What is striking is how strong emotional needs for the ticket become. Chatbots are not the cause of loneliness, but stress or excessive demands can actually exacerbate such phenomena. Because if you get too used to machine proximity, you could forget about real friction.

Voices

  • DAK CEO Andreas Storm takes politicians to task: “The persistently high level of media addiction shows that there is a great need for action. For sensible age regulation, rapid legal regulation is now needed by the summer break. So that the first measures take effect in the coming school year, we should act independently of an EU-wide solution. The growing trend of chatbot use shows that we are dealing with a new quality of digital media. This makes it all the more important to teach media skills at school at an early stage.”
  • Kerstin Paschke, study director and medical director of the German Center for Addiction Issues in Children and Adolescents (DZSKJ) at the UKEin a statement: “By imitating human communication and the often affirmative reactions, intensive usage patterns are to be promoted. This allows young people to develop an emotional bond with the chatbot as part of a so-called parasocial relationship, which is associated with greater psychological stress and can promote problematic usage patterns. From the perspective of child and youth protection, stronger regulation, independent supervision and an age-appropriate design of these systems are therefore needed.”
  • Janosch Dahmen, doctor and member of the Bundestag for the Green Partytold the German Press Agency: “We are currently experiencing what happens when an entire generation grows up with products that are specifically designed for maximum bonding and dependence. Especially in children and young people whose brains are still developing, this leads to loss of control, dependence and increased psychological stress – from anxiety disorders to depression.”

Confirmation loops: AI puts children at risk

The most obvious answer on the problematic AI consumption of many young people and children begins where many debates end: in the classroom and within the family. This means that media literacy needs to get out of the PowerPoint presentation and into real life. And not as a warning or election poster, but as a practical understanding of how AI works, why it seems so pleasant and where their blind spots lie.

Because only those who understand how confirmation loops workdoesn’t fall victim to them so easily. At the same time, responsibility shifts back to the analogue and to legal guardians, caregivers and teachers. Not just as a control authority with a screen time stopwatch, but as a counter-offer to the machine.
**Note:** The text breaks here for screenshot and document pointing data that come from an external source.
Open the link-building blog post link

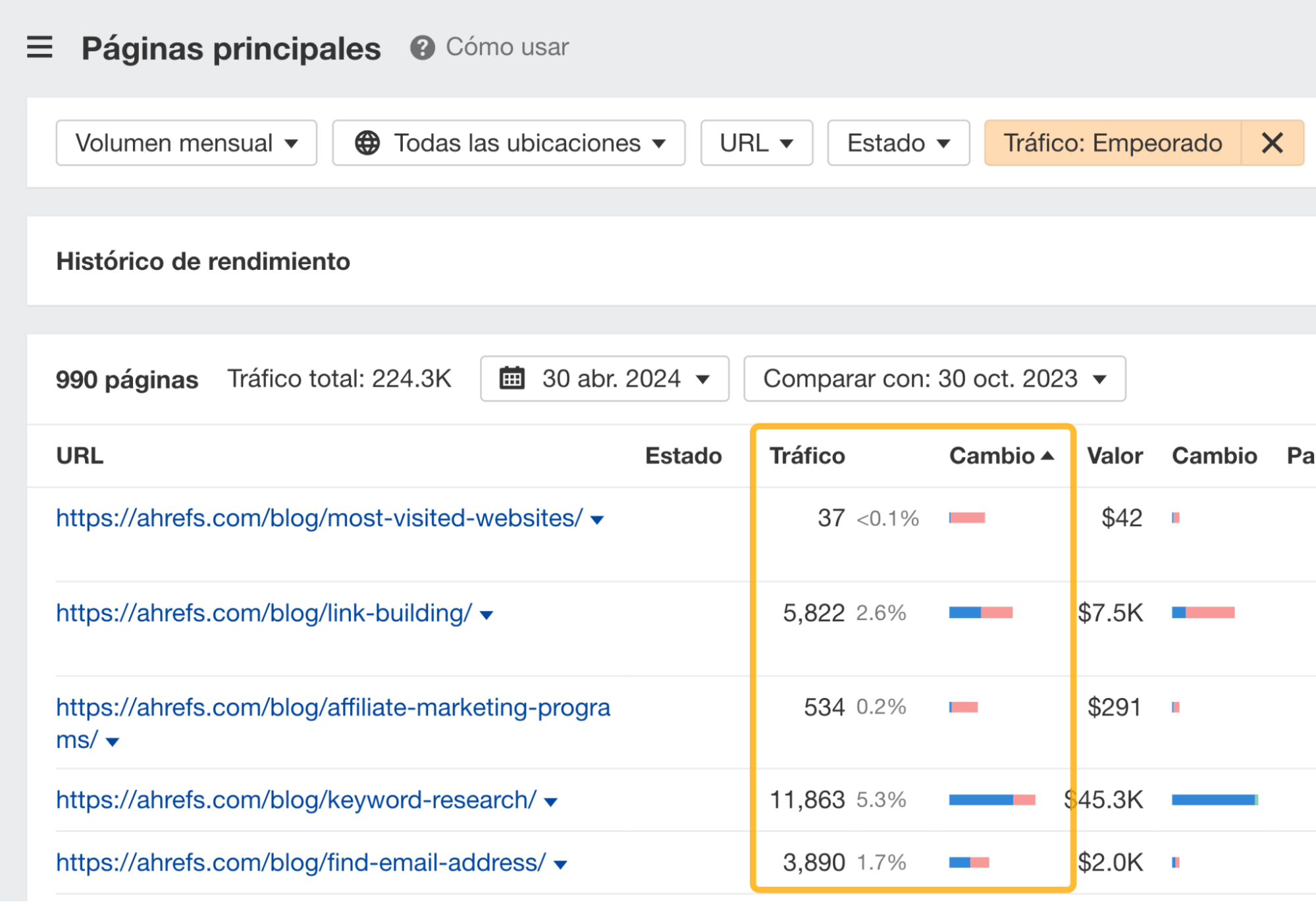pyautogui.click(x=262, y=613)
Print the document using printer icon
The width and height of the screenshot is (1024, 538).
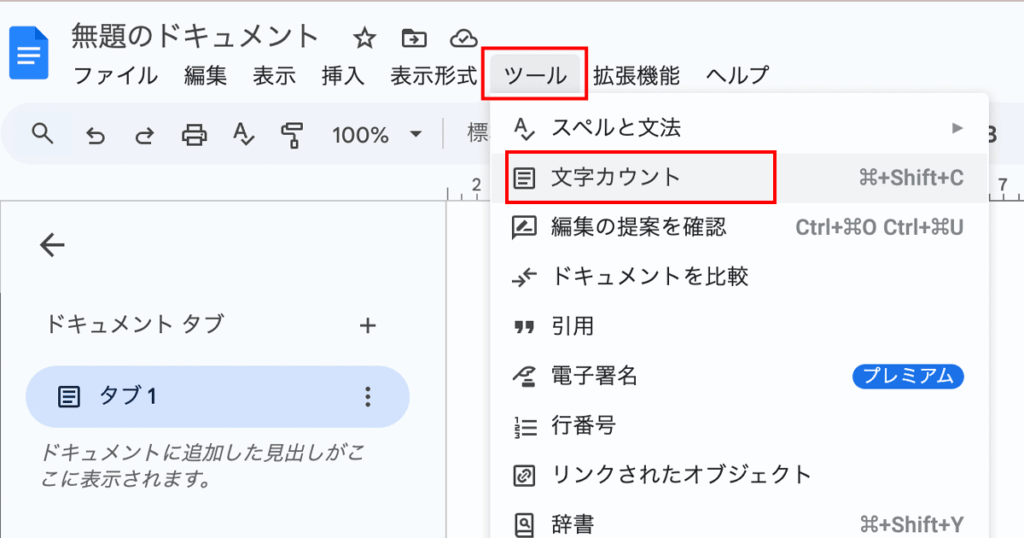[x=194, y=135]
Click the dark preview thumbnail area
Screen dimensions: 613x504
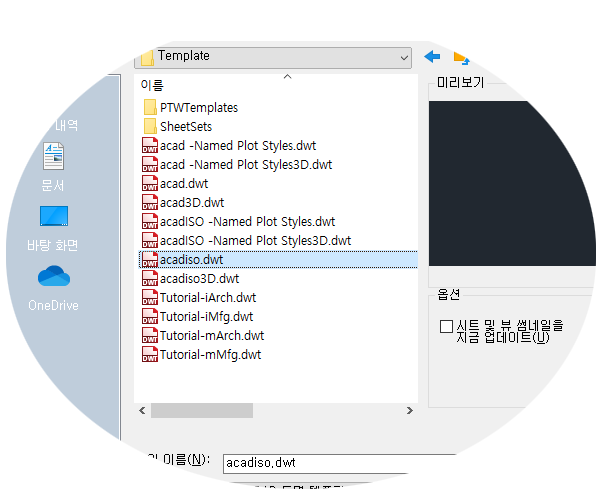pos(512,183)

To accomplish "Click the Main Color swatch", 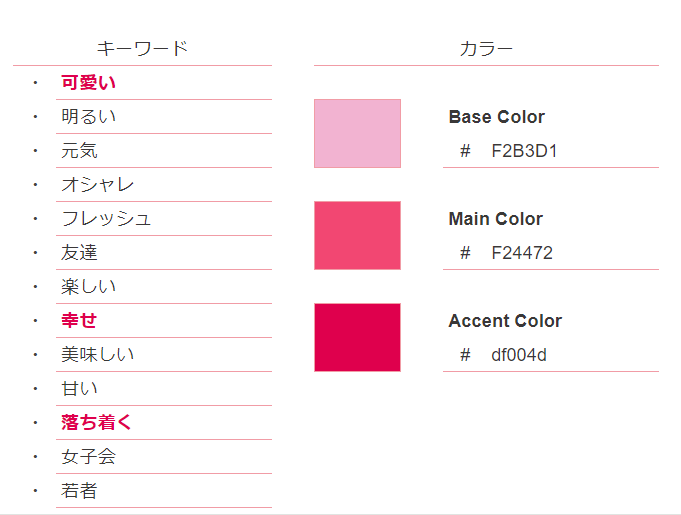I will 357,235.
Chatbots smooth conversations and do not simulate friction or contradiction. Real communication is increasingly becoming one Key competence and a protective factor. Without pressure on the providers, information and human interaction are only a fragment.

Because companies that build systems that feel like friends can not shirk responsibilityif this is exactly why dependencies arise. Against this background, age controls and transparency would be the absolute minimum standard. AI reveals a similar waste problem to e-cigarettes.